BNB 35th Quarterly Burn Cuts Supply, Osaka/Mendel Boost Chain
BNB’s 35th quarterly burn is complete. The BNB Foundation permanently removed 1.56M BNB (≈$1.0021B) from circulation, pushing total circulating supply to about 134.7M BNB—the lowest level in BNB’s history. This “supply compression” is framed as tied to real network utility and recorded via on-chain burns.
The burn aligns with BNB Chain’s upgrades: the Osaka and Mendel hard forks activated on April 28, improving execution speed, gas behavior, and transaction finality. The article cites a record Q1 in 2026 with 4.5M daily active users.
On the market/fi nancial-products side, MOEX is set for May 13 to launch new BNB crypto indexes. In the U.S., NYSE Arca has a 2x leveraged XBNB ETF, and on-chain tokenized-yield products are live, including BlackRock’s BUIDL, Franklin Templeton’s BENJI, and VanEck’s VBILL. Pending spot ETF applications (per the article) add to an “institutional access stack.”

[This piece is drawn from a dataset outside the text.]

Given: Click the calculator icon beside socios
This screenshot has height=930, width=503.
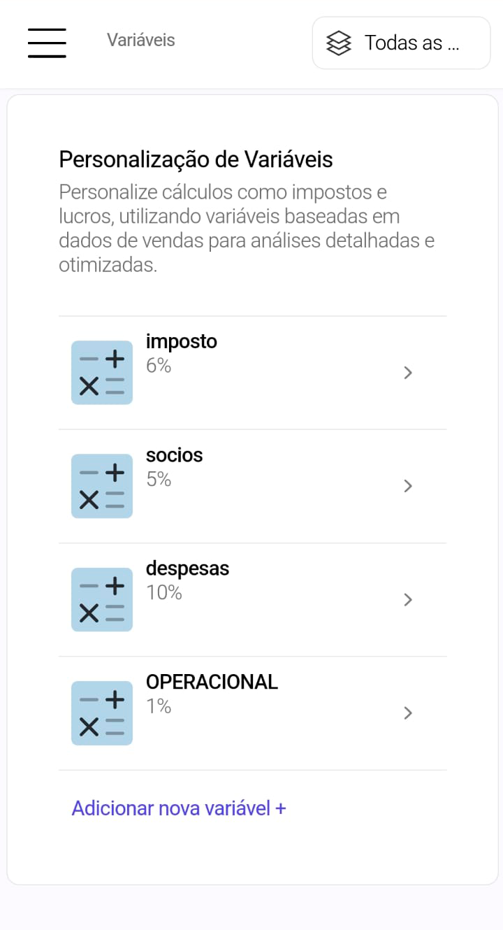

Price context: BNB traded around $641.91 on May 7 amid a broader pullback after Bitcoin’s -2.31%. Technicals cited include a weekly MACD turning positive and RSI near oversold, with price holding above the $630 support area. Analysts note additional supply reduction via BEP95 gas-fee burns (286k BNB cited) and suggest a potential breakout if the $620 support floor holds—toward longer-term Fibonacci targets.
Bullish
The news is broadly bullish for BNB because it combines measurable supply reduction with network/usage upgrades and expanding institutional access.
1) Supply shock: Removing 1.56M BNB lowers circulating supply to a historical low. Similar burn-plus-demand narratives have often supported rebounds when traders perceive reduced float.
2) Ecosystem catalysts: Osaka and Mendel hard forks (speed, gas behavior, finality) were followed by a cited record Q1 user figure. When burn events coincide with performance improvements, market participants tend to treat it as more than a one-off accounting effect.
3) Institutional access: MOEX index plans plus a U.S.-listed 2x XBNB ETF and live tokenized-yield products (BUIDL/BENJI/VBILL) increase pathways for institutional-style exposure. In past cycles, ETF/listing headlines frequently drive short-term inflows and improve liquidity expectations.
4) Trade setup: Even though the article notes a market pullback tied to BTC, it also cites improving technical momentum (weekly MACD turning green) and price holding key support ($630, with $620 as the “floor”). That framing supports a constructive trading bias.
Risks that could dampen the move include broader crypto beta (BTC-led pullbacks) and the possibility that “burn expectations” are already priced. Still, the multi-factor nature—burn + tech upgrades + institutional products—leans bullish for both short-term sentiment and longer-term positioning.